А внучка и дочка, из-за которой разгорелось столько битв, безмолвно стояла, прижавшись к косяку двери. Она слушала и слушала бесконечные выяснения отношений между отцом и бабушкой, и смутно вспоминала, как когда-то в детстве что-то похожее уже происходило. Она хорошо понимала, это не её история, не её вина и
не ей судить, кто прав, кто виноват. Позже, когда они оба остынут, она постарается их примирить, но... всё равно уедет в Москву.Маша тихо ушла. Она села на пороге и осмотрела воспрявший после дождя палисадник. Казалось, цветы распушились сильнее, листва приобрела глубокий оттенок изумруда, а небо, чистейшее и голубое, никогда ещё не было таким настоящим. Не успела девочка надышаться свободой, как у калитки появилась бледно-синяя Люда Новосёлова. Лида поддерживала её согнутую фигуру и молила глазами войти.
От неожиданности Маша поднялась.
– Привет, к тебе можно? – спросила Козичева издалека.
– Если вы люди, конечно... – ответила девочка. И хотя сегодня утром она выметала чёрный пепел из комнаты, слова стратилата, что он не один, пустили в ней корни.
– Уже люди... – тихо сказала комсорг.
Калитка обиженно скрипнула, и гости не спеша вошли. Новосёлова не смогла подняться по ступеням и села в самом низу. Её мелко потрясывало, и она обнимала себя за плечи, чтобы скрыть неприятную дрожь.
– Прости меня... – просипела комсорг. – Делать то, что ты не хочешь, очень сложно.
– Я...
– Подожди, иначе собьюсь с мысли, – попросила Люда, всё ещё не в силах встретиться с одноклассницей глазами. – Теперь я понимаю, что такое, когда тебя принуждают. И вроде бы цель кажется благородной и важной, но внутри всё обрывается... Всё так запутанно и сложно, но, оказалось, воля – важная часть нас.
– Не надо... – попросила Маша. Ей стало невыносимо жаль бывшую пиявицу.
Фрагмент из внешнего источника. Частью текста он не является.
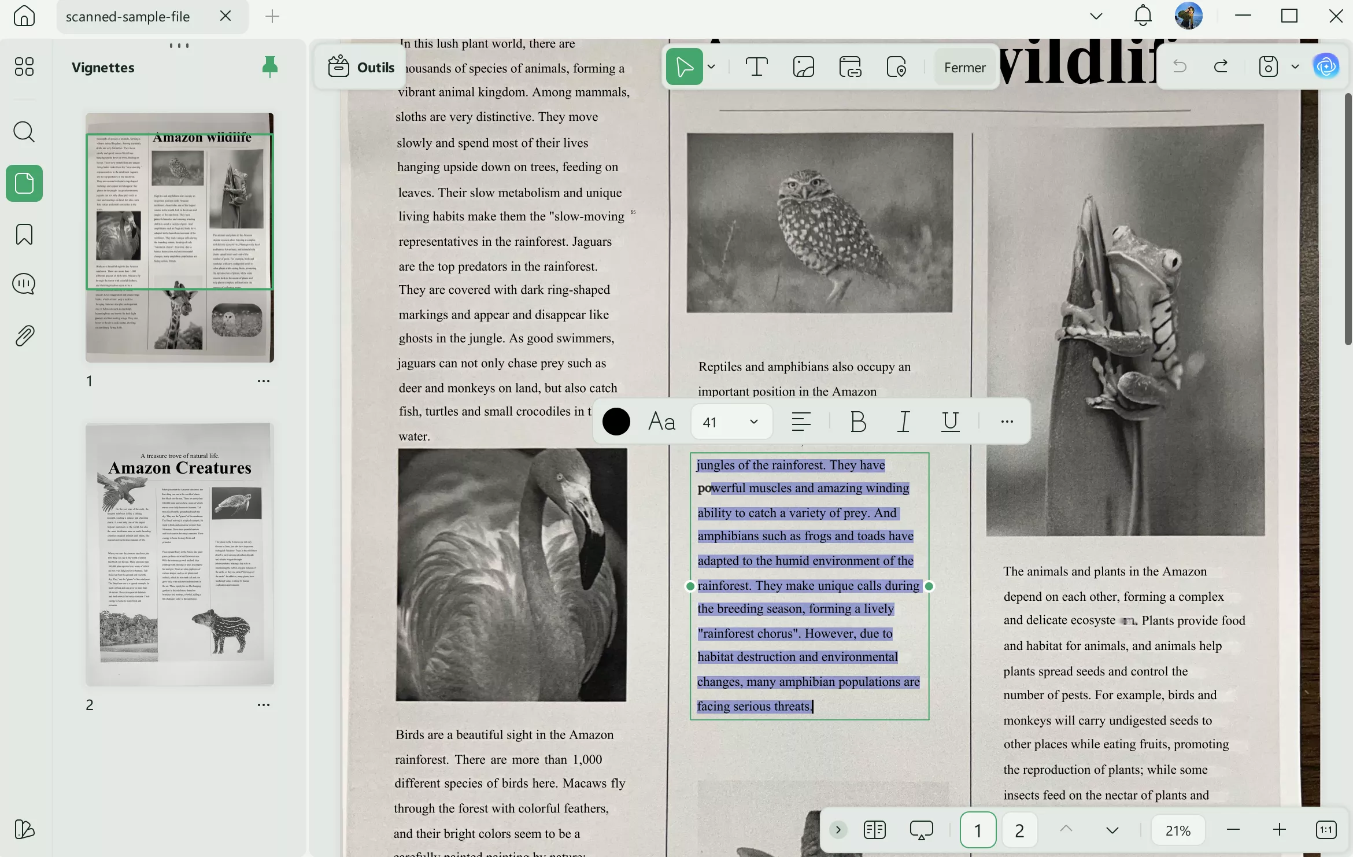Open the black text color swatch
The width and height of the screenshot is (1353, 857).
click(x=616, y=422)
– Нет, послушай... Важная потому, что мы всегда хотим поступать так, как считаем правильным, а когда этого не происходит – ужасно страдаем... Ну и много чего ещё... Я не понимала тогда, до стратилата, что у каждого своя правда и эта правда не всегда зло. В отличие от той, которая была у меня, когда я пила кровь... Надеюсь, более или менее объяснила... Я готовилась... Поэтому, прости, что всячески стыдила тебя и приставала из-за того, из-за чего не нужно... Я была неправа...
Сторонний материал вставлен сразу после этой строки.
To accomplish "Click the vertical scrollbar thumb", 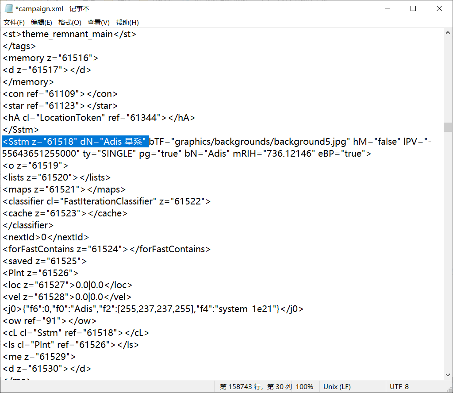I will (x=448, y=127).
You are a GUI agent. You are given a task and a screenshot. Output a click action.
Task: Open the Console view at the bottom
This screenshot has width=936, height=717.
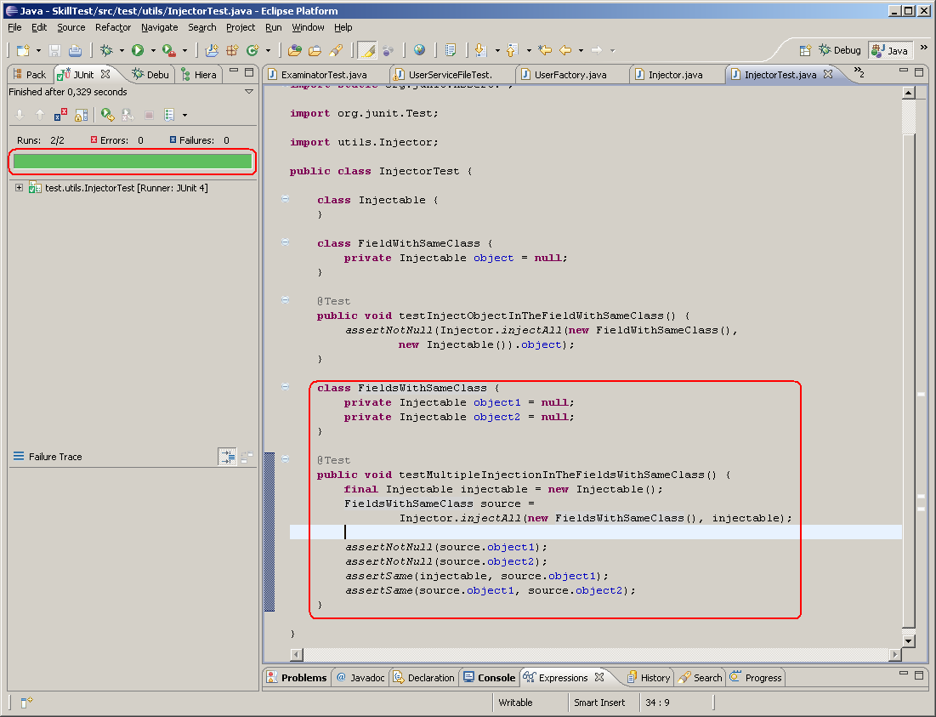point(489,677)
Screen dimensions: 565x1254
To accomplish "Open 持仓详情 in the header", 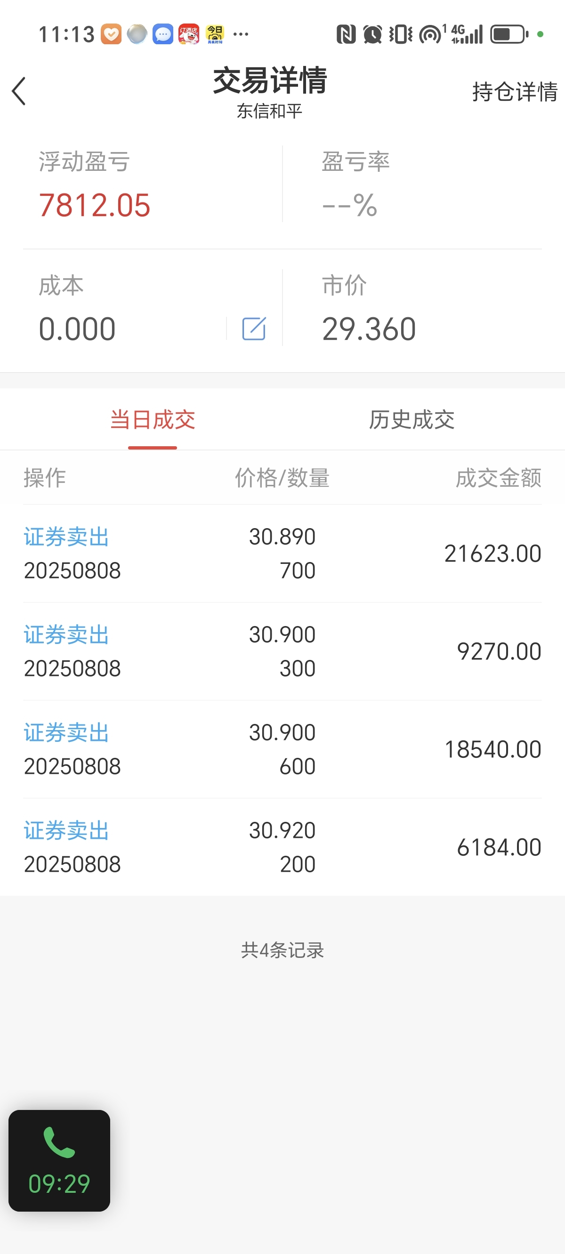I will [x=515, y=92].
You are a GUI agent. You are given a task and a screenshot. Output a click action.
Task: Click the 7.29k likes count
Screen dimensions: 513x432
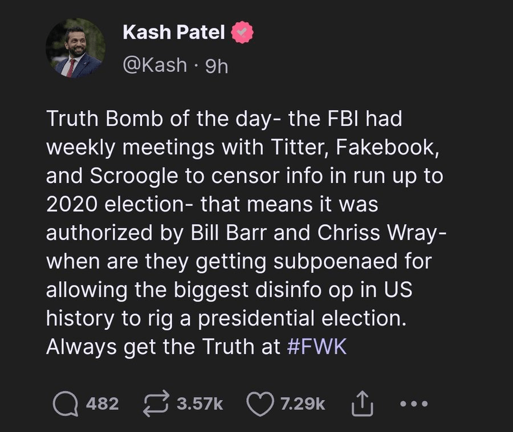[x=303, y=404]
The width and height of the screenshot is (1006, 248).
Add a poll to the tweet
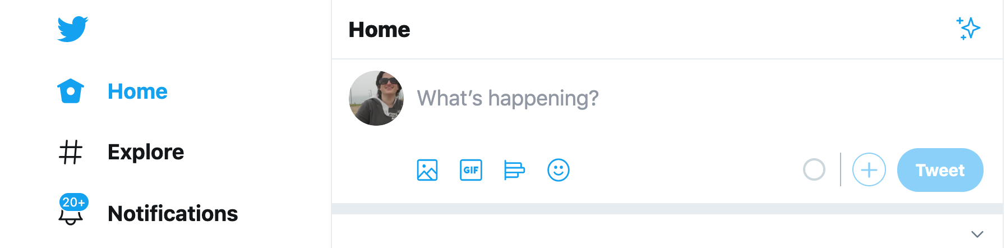coord(514,170)
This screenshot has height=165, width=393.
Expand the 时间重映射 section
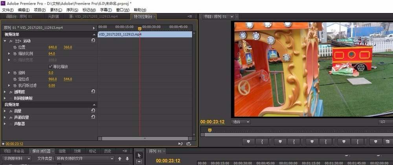pyautogui.click(x=5, y=98)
– Но и одному трудно, – грустно ответила девочка. – Идти поперёк всех очень тяжело... Да и не всегда правильно.
Люда повернулась к Маше с робкой надеждой.
– Я тоже многое поняла. Особенно за вчерашнюю ночь... Действительно, сила – это когда мы все вместе, всё это правильно и верно, в этом есть смысл. Было так страшно, когда я осталась один на один со стратилатом... Мне помогло только чудо. Поэтому и ты меня прости. Понимаю, что была сущей занозой и местами вела себя вызывающе. Но... я привыкла к другому, не подходит мне ваша жизнь. Не моё это. Но это не значит, что я обязательно плохая!
– Нет, конечно, не плохая, – печально, но совершенно согласно покачала головой Люда.
– А ещё я думала про Тоню... Раньше может быть и нужна была простая физическая сила и всех заставляли её использовать. Да никто ничего особо и не умел. Я про колхоз и все эти работы сельскохозяйственные... Но ведь страна развивается, теперь ей нужно не только это, но и знания. А какие будут знания, если все, даже самые умные ребята, останутся в колхозе?
– Да, понимаю, – кивнула комсорг.
– Пусть даже год. Но ведь этот год, считай, для них потерян.